The white paper comes at a time tobacco lobbies have been claiming that electronic cigarettes are less harmful than cigarettes and should therefore be acceptable as a viable alternative to reduce tobacco smoking. Many public health experts believe the claim is a misleading one.

The ICMR’s paper says the degree to which electronic cigarettes can help people kick the habit or reduce the harm has not been firmly established. Instead, available research suggests that electronic cigarettes can drive non-smokers to nicotine addiction and initiate dual use in smokers, it adds.

“They’re traps that could perpetuate nicotine dependence — they push non-smokers towards nicotine addiction and smokers into dual use,” said K. Srinath Reddy, a senior cardiologist and president of the Public Health Foundation of India who chaired the 12-member expert panel that produced the white paper.

The health ministry had last year sent an advisory to all the states seeking a ban on the manufacture, trade and sale of e-cigarettes in line with actions by health authorities in Bihar, Jammu and Kashmir, Karnataka, Kerala, Mizoram and Punjab in 2016 and 2017.

The advisory had triggered campaigns by some consumers represented by the Association of Vapers of India, which claimed that electronic cigarettes are substantially less harmful than combustible cigarettes.

The ICMR has cited a study covering Australia, Canada, Britain and the US that found that 70 per cent of its participants used e-cigarettes as a way to obtain nicotine in smoke-free places, indicating they were being used to satisfy nicotine addiction during periods of forced abstinence.

Reddy said that even if e-cigarettes drew a small proportion of smokers away from tobacco, the greater risk came from the vastly higher proportion of people who could be addicted to nicotine through e-cigarettes.

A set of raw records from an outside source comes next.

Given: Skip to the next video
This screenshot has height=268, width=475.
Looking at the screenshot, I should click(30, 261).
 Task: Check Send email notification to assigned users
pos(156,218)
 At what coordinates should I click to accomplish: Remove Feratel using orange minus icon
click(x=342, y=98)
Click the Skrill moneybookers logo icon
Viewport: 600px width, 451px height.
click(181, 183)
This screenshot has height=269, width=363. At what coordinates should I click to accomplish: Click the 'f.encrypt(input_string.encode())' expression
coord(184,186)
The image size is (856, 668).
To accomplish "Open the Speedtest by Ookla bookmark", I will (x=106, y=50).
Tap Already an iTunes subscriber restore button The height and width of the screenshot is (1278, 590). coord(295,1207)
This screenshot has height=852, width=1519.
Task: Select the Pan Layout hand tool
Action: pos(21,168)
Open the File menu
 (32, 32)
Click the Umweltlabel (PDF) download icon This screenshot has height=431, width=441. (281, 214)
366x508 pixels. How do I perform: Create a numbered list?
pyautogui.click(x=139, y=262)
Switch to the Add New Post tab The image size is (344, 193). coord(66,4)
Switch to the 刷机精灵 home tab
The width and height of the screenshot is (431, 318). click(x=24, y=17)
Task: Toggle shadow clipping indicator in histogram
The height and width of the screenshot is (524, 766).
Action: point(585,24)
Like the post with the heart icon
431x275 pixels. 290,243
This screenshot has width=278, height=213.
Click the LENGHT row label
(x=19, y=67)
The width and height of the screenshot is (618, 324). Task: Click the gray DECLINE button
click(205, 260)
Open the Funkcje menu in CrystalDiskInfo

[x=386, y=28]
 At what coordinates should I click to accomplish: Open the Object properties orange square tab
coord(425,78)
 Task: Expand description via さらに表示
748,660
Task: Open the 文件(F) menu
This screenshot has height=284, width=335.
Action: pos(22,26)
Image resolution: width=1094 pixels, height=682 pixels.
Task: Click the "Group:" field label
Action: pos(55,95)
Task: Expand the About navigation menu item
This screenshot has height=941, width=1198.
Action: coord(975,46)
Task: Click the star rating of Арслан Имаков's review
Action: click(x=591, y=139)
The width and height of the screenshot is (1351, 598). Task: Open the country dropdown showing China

“The marketing of electronic nicotine delivery systems can open the gateway to a new form of tobacco addiction which is a potential threat to the country’s tobacco control laws and tobacco control programmes,” the white paper said.

A trend of a rapid increase in the use of e-cigarettes by young people in countries where they were introduced “portends a major potential threat to public health if the products are marketed in India”, it said.